Crime has grown over time, particularly in northern India, and from there, it appears to be growing in nearby states as well. Without population data, it’s difficult to draw much more insight.

A quick look at the median number of crimes over that period tells a similar story, but crime is concentrated a little differently.

myt <- ttheme_default(
  base_size = 8,
  base_family = my_font, 
  base_colour =  "#22211d",
  core = list(fg_params=list(hjust = 0, x = 0.1),
              bg_params=list(fill = "#f6edbd")),
  colhead = list(fg_params=list(col = my_bkgd, fontface = "bold.italic", hjust = 0, x = 0.1),
                 bg_params=list(fill = "#3d5941"))
 )

label_start <- c(seq(0,3000,1500))
label_end <- c(seq(1500,4500,1500))

final.plt.med$bin <- cut(final.plt.med$median, breaks=c(seq(0,4500,1500), Inf), 
                      labels=c(paste0(scales::comma(label_start)," - ",scales::comma(label_end)), "4500+"), 
                      include.lowest = TRUE)

final.plt.med <- final.plt.med %>% filter(!is.na(bin))

median.table <- med_by_state %>% arrange(desc(median)) %>% select(state,median) %>% slice(1:5)
colnames(median.table) <- c("State", "Median")

# Create dataframe of state names and state centers (lat, long)
cnames <- aggregate(cbind(long, lat) ~ state, data=final.plt.med, FUN=function(x) mean(range(x)))

# Process names by replacing last space with newline char
cnames$state <- stri_replace_last_charclass(cnames$state, "\\p{WHITE_SPACE}", "\n")

median_plot <- ggplot() +
  geom_polygon(data = final.plt.med, 
               aes(x = long, y = lat, group = group, fill = bin), 
               color = my_bkgd, size = 0.25) + 
  geom_text(data=cnames, aes(long, lat, label = state), size=2, color = "#22211d", family = my_font) +
  coord_map() +
  scale_fill_carto_d(palette = "Fall", name="Median",
                    guide = guide_legend(keyheight = unit(2, units = "mm"), 
                                         keywidth = unit(20, units = "mm"), 
                                         title.position = "top", label.position = "bottom",
                                         title.hjust = 0, label.hjust = 0.1, nrow = 1)) +

  # scale_fill_manual(values = pal[1:4], name="Median",
  #                   guide = guide_legend(keyheight = unit(2, units = "mm"), 
  #                                        keywidth = unit(18, units = "mm"), 
  #                                        title.position = "top", label.position = "bottom",
  #                                        title.hjust = 0, label.hjust = 0.1, nrow = 1)) +
  
    labs(title="Median Number of Crimes Against Children", 
       subtitle = "By State, 2001 to 2012",
       x = "", y = "") +
  map_theme + 
  theme(plot.title = element_text(hjust=0),
        legend.box.just = "top",
        legend.background = element_blank(),
        legend.position = c(0.7,0))

g <- tableGrob(median.table, rows=NULL, theme = myt) 

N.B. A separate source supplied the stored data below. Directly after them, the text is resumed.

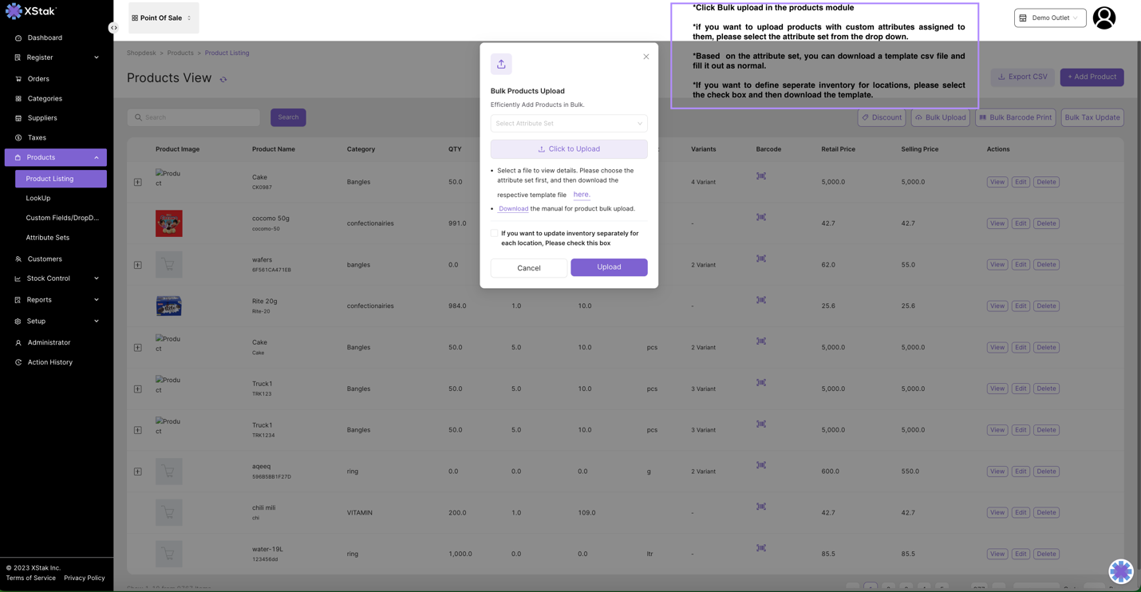Viewport: 1141px width, 592px height.
Task: Click the product Search input field
Action: tap(194, 117)
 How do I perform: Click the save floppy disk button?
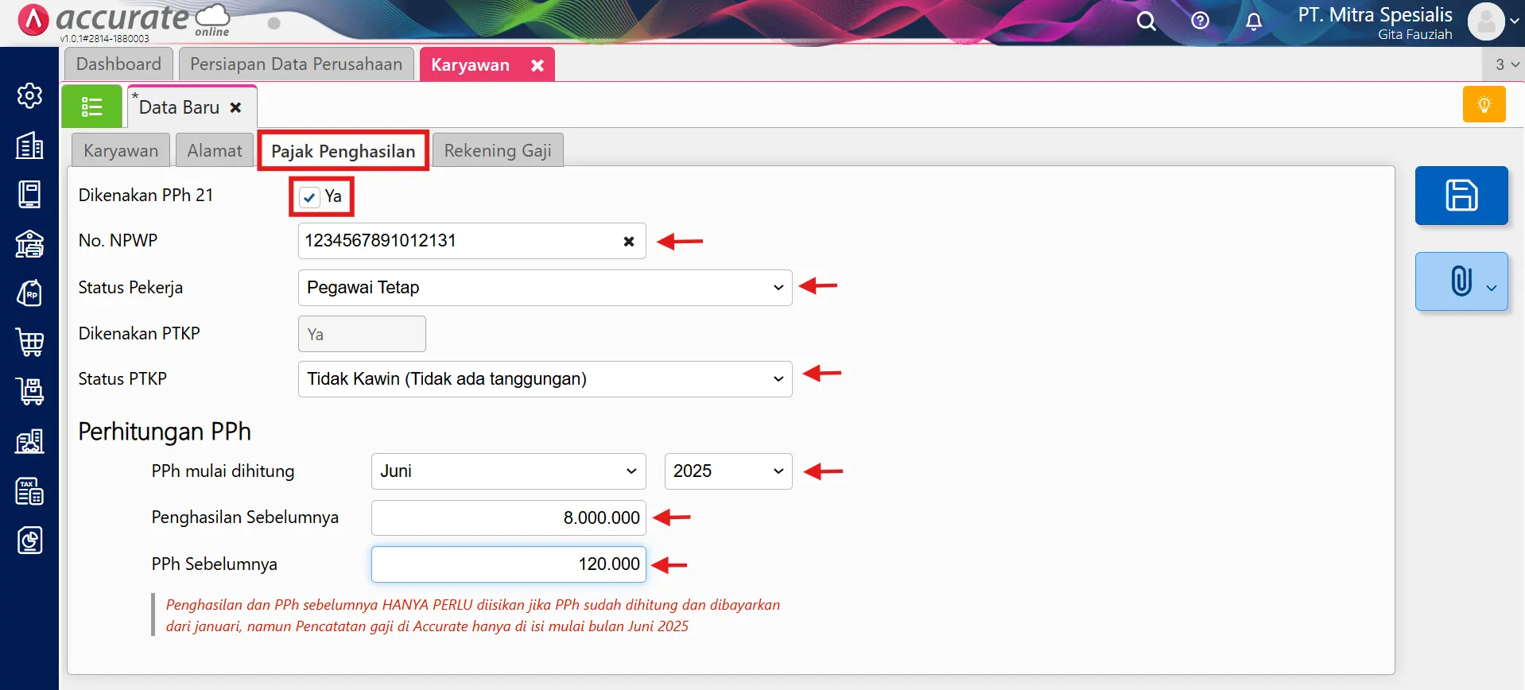pyautogui.click(x=1461, y=196)
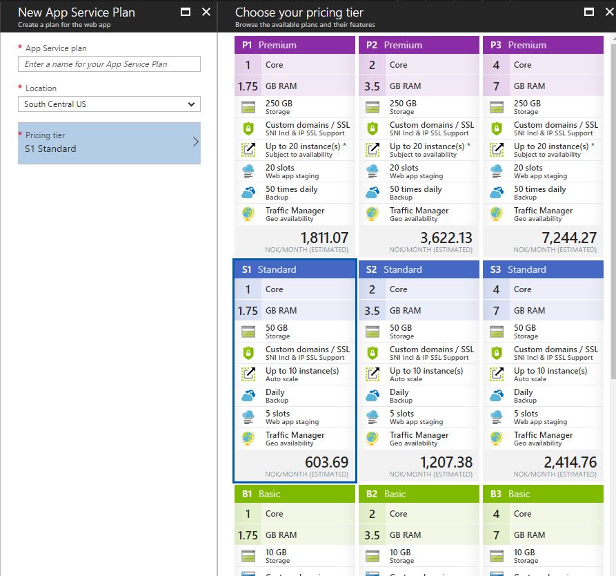This screenshot has width=616, height=576.
Task: Click the backup cloud icon in S1 Standard
Action: click(x=248, y=396)
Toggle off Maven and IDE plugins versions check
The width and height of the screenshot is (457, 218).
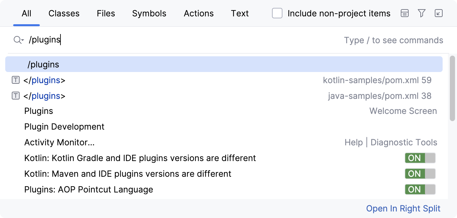[x=420, y=174]
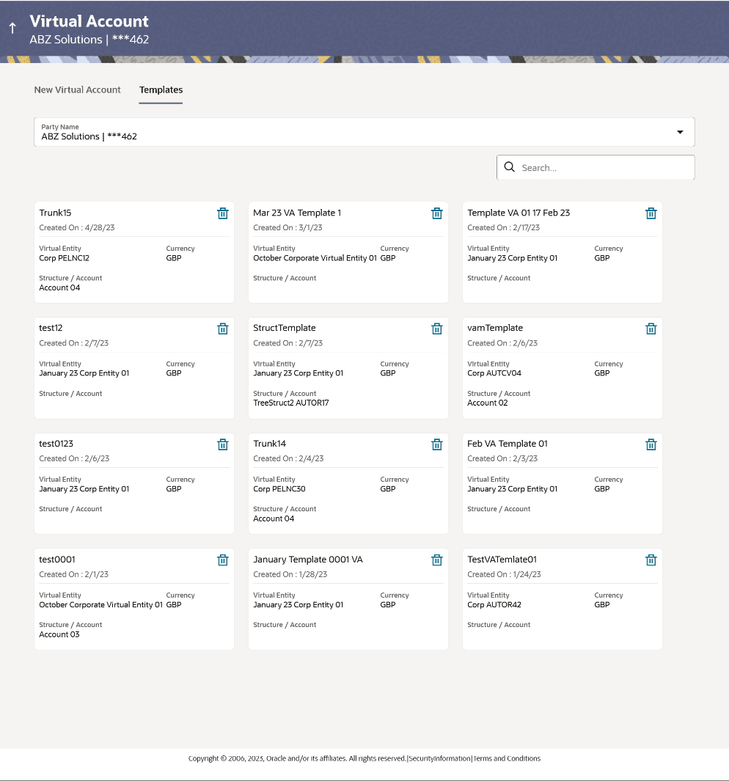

median_plot + annotation_custom(g, xmin=88, xmax=98, ymin=8, ymax=18) + coord_cartesian()

Similar to the faceted bar charts (above) depicting total crime by state, Madhya Pradesh and Maharashtra have had consistently high crime with little variance. Uttar Pradesh has had significant variance from year to year, but still falls in the top three in terms of median number of crimes.

Next steps . . .

Any time I see maps like the ones I just made, I am reminded of this comic from xkcd:

xkcd

Comparing growth rates in crime versus population would likely yield a much better assessment of crime rates, but I haven’t found the right data (yet).

Ideally, I’d like to get current crime and total population data. By city would also be great. If I can find this data, I’ll put together another post.